You are viewing a plain text version of this content. The canonical link for it is here.
Posted to user@storm.apache.org by John Yost <so...@gmail.com> on 2015/06/23 14:41:24 UTC

Noob shuffle question--emitting to passthrough bolt dramatically decreases throughput

Hey Everyone,

I have 48 workers, 192 executors for the first bolt and 12 for a second,
receiving bolt.

When I emit tuples from a bolt it is dramatically dropping performance with
the number of tuples acked going from 3.8 million/minute down to  300000.
In the bolt that is receiving the tuples I turned off all processing so the
receiving bolt is a passthrough that simply acks the incoming tuples.

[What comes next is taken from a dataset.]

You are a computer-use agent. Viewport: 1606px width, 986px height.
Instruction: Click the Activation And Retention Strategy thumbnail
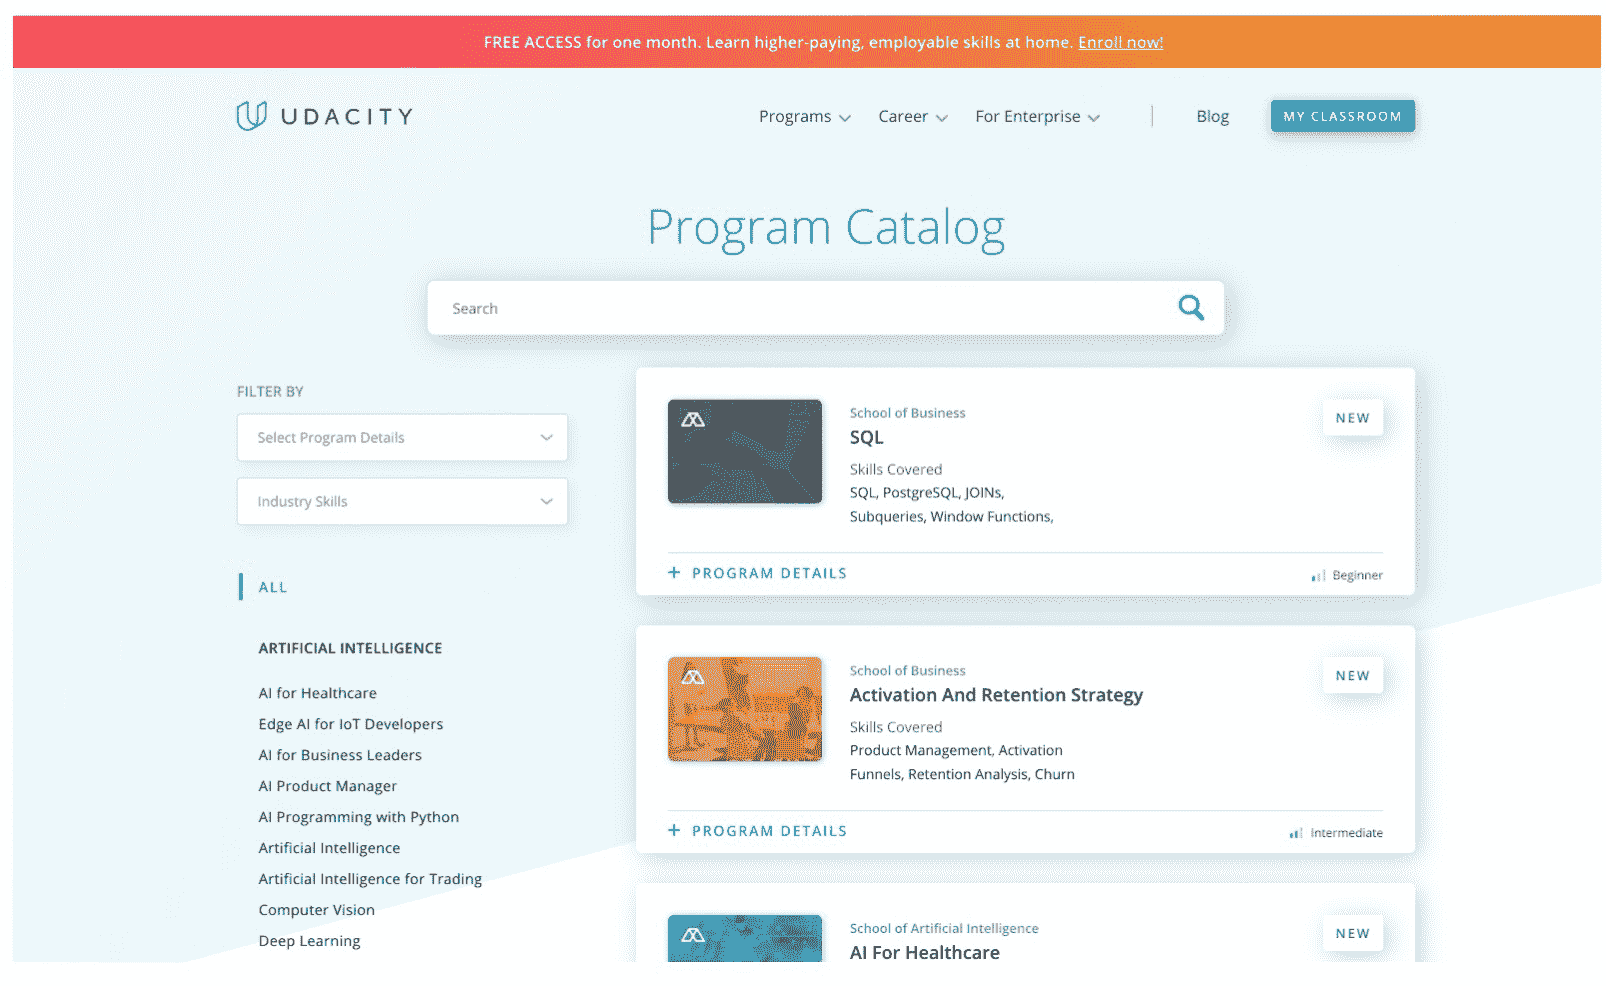[x=744, y=709]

Also,
I tested removing the second bolt so that the first bolt processes the
incoming tuples, emits and acks them.  The tuples per minute numbers went
back up to 3.3 million.

Based upon what I've seen, I was thinking the performance issue was due to
shuffling, so I switched to localOrShuffleGrouping, and that did not make a
difference.  I then figured that matching the number of receiving bolt
executors to match the number of workers would help as this should (I
think?) ensure there is local shuffling only. This appears to improve
performance by 10% or so.

Any ideas as to why the emit/receive appears to be decreasing throughput by
over a factor of 10?

Thanks

--John